─── Extracted entries

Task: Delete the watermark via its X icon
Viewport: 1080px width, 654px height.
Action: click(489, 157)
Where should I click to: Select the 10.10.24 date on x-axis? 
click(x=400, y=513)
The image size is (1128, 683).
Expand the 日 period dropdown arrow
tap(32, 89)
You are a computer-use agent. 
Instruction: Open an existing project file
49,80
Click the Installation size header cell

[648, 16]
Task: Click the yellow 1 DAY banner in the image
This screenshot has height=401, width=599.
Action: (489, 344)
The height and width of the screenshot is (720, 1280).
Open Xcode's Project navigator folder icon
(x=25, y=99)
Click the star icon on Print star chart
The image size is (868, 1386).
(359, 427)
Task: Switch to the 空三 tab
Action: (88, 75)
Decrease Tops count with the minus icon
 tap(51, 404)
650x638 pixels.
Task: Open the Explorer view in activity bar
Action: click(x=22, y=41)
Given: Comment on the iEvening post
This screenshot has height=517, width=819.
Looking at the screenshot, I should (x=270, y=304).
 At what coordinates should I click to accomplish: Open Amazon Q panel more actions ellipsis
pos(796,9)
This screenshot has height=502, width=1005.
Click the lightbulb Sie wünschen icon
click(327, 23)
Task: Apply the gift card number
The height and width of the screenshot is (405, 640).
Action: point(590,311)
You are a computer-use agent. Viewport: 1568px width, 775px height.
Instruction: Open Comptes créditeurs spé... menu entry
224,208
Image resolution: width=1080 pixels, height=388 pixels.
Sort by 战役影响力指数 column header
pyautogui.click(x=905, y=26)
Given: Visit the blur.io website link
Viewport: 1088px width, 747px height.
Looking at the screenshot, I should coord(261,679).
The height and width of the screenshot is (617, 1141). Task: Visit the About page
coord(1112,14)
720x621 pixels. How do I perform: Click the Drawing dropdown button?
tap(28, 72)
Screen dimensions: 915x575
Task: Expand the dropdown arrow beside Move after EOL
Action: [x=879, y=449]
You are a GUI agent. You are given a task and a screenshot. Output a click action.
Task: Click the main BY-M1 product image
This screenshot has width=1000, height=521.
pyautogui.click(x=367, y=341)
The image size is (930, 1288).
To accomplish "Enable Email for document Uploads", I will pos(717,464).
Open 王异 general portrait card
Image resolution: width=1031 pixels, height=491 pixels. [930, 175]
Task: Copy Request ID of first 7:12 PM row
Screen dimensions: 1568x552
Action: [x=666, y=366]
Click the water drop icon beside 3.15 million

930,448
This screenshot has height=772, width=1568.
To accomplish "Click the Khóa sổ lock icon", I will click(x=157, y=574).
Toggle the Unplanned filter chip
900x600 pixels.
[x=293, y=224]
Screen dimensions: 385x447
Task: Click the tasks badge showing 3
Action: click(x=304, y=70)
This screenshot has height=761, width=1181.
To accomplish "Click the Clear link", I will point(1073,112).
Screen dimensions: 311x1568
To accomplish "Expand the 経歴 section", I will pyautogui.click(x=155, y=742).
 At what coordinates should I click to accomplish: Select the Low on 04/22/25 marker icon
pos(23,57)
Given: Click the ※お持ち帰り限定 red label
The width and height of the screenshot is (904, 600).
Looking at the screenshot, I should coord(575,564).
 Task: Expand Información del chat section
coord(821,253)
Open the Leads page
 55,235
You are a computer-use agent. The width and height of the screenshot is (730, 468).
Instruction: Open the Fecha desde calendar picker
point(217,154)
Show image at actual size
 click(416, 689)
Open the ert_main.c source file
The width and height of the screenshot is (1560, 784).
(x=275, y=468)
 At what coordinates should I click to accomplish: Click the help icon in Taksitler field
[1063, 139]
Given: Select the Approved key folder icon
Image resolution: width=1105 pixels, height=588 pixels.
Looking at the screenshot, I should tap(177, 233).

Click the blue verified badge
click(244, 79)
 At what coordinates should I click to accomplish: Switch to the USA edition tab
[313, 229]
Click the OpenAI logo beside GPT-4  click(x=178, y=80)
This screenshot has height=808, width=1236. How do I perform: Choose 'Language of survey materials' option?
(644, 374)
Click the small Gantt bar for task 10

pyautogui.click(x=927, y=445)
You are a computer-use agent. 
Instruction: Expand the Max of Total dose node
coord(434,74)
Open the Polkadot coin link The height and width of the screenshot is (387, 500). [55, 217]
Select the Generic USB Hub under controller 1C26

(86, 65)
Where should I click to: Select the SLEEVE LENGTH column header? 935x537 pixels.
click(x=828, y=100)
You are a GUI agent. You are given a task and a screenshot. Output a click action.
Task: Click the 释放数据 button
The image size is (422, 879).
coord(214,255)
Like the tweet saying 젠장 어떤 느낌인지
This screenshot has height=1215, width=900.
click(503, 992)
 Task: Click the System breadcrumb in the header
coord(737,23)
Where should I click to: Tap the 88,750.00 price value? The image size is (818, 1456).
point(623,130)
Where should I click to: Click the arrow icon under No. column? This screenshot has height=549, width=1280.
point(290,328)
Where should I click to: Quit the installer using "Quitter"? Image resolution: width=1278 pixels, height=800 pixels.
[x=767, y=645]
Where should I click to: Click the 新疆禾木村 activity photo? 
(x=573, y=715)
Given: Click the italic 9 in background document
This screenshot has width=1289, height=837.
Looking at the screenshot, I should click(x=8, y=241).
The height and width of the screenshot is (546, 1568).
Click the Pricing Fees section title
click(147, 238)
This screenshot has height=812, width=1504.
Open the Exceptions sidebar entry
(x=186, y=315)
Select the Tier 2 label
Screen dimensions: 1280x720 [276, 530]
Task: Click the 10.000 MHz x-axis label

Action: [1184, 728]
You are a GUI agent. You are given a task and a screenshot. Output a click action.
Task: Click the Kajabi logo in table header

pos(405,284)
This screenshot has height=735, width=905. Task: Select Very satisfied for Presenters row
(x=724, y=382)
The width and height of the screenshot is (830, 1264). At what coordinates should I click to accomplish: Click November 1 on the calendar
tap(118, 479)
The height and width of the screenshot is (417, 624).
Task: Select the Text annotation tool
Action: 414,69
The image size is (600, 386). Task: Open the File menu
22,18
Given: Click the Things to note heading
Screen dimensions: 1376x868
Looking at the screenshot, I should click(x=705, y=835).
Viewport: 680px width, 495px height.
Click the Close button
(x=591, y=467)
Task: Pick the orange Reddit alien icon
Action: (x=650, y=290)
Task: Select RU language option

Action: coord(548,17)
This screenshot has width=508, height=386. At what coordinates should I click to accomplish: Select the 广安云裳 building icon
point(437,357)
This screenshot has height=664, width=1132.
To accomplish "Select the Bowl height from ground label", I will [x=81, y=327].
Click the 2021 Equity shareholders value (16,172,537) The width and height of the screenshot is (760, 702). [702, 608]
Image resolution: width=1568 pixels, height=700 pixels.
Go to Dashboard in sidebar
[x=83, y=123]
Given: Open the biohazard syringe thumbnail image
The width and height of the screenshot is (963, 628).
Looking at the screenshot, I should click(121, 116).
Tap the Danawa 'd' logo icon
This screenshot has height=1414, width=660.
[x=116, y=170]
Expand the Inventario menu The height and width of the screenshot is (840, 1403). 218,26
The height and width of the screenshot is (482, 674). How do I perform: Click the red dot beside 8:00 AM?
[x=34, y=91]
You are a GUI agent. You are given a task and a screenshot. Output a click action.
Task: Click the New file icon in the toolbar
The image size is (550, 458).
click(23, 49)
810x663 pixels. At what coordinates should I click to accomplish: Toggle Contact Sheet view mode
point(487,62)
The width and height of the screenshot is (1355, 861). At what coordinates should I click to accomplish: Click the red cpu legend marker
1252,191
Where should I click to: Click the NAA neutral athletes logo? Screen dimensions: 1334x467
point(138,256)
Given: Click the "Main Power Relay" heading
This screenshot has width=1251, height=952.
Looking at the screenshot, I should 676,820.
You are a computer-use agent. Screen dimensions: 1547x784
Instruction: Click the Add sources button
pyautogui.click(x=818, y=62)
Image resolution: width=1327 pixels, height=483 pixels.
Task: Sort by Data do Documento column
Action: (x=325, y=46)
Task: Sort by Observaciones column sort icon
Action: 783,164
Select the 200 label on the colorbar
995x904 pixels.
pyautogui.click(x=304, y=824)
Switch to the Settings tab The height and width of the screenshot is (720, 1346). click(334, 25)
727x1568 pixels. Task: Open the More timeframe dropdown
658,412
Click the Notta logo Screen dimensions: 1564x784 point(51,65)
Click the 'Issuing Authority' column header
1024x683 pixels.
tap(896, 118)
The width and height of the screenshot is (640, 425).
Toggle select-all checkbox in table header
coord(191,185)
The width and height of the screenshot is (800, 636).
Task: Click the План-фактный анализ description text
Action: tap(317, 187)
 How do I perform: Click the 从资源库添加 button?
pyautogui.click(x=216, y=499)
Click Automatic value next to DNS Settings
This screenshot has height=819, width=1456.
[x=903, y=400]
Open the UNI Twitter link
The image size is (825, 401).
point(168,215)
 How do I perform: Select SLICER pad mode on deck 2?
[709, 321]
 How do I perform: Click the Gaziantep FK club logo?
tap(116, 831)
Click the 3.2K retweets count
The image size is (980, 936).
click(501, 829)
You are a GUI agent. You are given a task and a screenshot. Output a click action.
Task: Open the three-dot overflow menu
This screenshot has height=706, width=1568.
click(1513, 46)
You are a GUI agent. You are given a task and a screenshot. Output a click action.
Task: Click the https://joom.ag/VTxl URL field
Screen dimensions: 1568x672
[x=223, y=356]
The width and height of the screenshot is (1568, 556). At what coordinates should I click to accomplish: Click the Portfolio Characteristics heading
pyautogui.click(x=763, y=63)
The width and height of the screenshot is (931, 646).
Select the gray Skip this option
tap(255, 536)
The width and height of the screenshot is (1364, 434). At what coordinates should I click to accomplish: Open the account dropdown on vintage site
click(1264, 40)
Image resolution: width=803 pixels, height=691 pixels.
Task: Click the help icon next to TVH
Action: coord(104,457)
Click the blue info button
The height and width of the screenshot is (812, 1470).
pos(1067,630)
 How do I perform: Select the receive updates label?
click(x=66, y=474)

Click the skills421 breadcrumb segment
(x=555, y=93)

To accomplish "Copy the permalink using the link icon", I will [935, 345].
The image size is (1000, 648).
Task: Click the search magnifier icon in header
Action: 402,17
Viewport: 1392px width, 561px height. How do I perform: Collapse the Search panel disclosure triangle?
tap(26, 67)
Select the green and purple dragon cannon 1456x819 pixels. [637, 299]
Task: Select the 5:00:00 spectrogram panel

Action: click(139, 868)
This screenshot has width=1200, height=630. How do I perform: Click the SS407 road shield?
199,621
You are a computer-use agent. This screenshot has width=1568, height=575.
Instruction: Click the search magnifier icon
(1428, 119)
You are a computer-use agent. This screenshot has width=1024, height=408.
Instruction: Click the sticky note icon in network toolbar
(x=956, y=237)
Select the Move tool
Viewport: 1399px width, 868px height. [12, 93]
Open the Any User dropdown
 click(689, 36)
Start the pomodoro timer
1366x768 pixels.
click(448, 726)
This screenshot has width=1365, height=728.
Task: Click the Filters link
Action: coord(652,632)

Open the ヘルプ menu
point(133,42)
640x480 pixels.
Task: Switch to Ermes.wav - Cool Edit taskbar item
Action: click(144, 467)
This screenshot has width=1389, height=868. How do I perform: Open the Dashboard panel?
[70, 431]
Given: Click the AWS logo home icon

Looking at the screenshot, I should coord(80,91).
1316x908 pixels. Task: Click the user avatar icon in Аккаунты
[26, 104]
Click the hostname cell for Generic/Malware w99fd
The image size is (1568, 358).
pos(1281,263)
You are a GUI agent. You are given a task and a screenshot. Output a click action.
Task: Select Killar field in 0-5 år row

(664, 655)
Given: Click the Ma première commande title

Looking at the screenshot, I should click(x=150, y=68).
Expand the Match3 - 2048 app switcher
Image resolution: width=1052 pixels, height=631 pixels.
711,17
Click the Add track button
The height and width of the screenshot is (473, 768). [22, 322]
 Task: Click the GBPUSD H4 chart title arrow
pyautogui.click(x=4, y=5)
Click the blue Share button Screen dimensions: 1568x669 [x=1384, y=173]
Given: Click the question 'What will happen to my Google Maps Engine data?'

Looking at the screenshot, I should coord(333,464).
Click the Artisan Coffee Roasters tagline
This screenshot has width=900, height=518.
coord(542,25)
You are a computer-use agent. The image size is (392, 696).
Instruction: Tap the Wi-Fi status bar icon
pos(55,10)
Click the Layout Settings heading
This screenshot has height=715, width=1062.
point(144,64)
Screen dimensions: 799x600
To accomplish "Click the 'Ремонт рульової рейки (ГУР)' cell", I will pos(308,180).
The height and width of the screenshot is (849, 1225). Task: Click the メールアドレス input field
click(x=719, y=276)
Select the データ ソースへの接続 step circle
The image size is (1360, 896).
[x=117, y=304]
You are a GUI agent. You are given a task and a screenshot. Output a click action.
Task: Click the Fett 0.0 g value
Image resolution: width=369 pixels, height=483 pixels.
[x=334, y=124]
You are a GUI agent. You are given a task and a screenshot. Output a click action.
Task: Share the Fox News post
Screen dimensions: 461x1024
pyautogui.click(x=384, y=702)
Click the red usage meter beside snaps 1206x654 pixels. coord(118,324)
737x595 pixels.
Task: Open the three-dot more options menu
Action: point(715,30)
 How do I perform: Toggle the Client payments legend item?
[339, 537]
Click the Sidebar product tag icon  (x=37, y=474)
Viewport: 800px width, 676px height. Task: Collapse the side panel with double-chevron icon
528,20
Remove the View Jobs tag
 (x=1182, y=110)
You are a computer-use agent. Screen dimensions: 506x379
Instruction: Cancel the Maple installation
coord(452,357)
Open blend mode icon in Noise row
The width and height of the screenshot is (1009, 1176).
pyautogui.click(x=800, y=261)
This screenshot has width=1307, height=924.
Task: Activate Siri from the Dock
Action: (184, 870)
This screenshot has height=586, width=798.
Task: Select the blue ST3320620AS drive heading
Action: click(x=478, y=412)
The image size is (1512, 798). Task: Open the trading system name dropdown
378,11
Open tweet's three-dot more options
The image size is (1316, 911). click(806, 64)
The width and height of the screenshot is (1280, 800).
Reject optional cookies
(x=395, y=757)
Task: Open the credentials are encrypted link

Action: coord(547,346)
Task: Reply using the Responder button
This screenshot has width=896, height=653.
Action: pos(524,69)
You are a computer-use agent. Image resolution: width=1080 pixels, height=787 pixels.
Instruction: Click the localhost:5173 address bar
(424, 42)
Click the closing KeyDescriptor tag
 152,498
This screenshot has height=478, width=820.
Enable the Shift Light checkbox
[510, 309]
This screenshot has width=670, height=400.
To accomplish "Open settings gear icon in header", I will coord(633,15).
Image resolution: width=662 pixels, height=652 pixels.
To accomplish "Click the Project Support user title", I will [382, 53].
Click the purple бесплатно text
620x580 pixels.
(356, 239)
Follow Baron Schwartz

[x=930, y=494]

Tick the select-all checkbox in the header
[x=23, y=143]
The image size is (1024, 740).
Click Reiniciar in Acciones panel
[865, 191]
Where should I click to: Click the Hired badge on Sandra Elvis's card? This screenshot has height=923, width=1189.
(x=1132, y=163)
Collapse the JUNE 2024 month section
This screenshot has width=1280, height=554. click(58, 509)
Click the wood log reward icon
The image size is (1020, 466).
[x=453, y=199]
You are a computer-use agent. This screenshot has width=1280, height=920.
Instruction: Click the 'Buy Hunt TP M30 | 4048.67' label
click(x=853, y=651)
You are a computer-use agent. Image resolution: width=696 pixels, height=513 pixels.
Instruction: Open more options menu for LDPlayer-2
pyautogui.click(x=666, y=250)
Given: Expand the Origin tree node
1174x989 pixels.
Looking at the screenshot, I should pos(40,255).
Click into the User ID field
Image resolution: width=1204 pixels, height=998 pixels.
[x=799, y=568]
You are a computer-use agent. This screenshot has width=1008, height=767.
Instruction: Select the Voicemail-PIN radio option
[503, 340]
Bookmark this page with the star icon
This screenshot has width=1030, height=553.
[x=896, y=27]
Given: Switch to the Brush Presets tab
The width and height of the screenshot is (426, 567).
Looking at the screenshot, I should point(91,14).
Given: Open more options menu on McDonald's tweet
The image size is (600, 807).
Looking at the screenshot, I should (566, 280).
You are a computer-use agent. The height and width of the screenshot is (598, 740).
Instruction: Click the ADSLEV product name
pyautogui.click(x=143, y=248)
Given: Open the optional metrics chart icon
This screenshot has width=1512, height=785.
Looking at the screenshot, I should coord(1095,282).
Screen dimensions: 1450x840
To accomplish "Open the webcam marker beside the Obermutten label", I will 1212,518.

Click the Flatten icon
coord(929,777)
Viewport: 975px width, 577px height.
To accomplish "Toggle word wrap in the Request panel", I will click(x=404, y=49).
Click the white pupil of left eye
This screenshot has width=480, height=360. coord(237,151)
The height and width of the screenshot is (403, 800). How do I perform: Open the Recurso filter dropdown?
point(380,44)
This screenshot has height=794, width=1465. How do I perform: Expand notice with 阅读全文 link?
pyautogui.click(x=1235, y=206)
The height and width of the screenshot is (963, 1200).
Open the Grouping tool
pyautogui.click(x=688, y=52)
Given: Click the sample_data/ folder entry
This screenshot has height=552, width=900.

──────

Check each line of the listing above. Copy the ones with the word "post".

Given: Comment on the iEvening post
Task: Share the Fox News post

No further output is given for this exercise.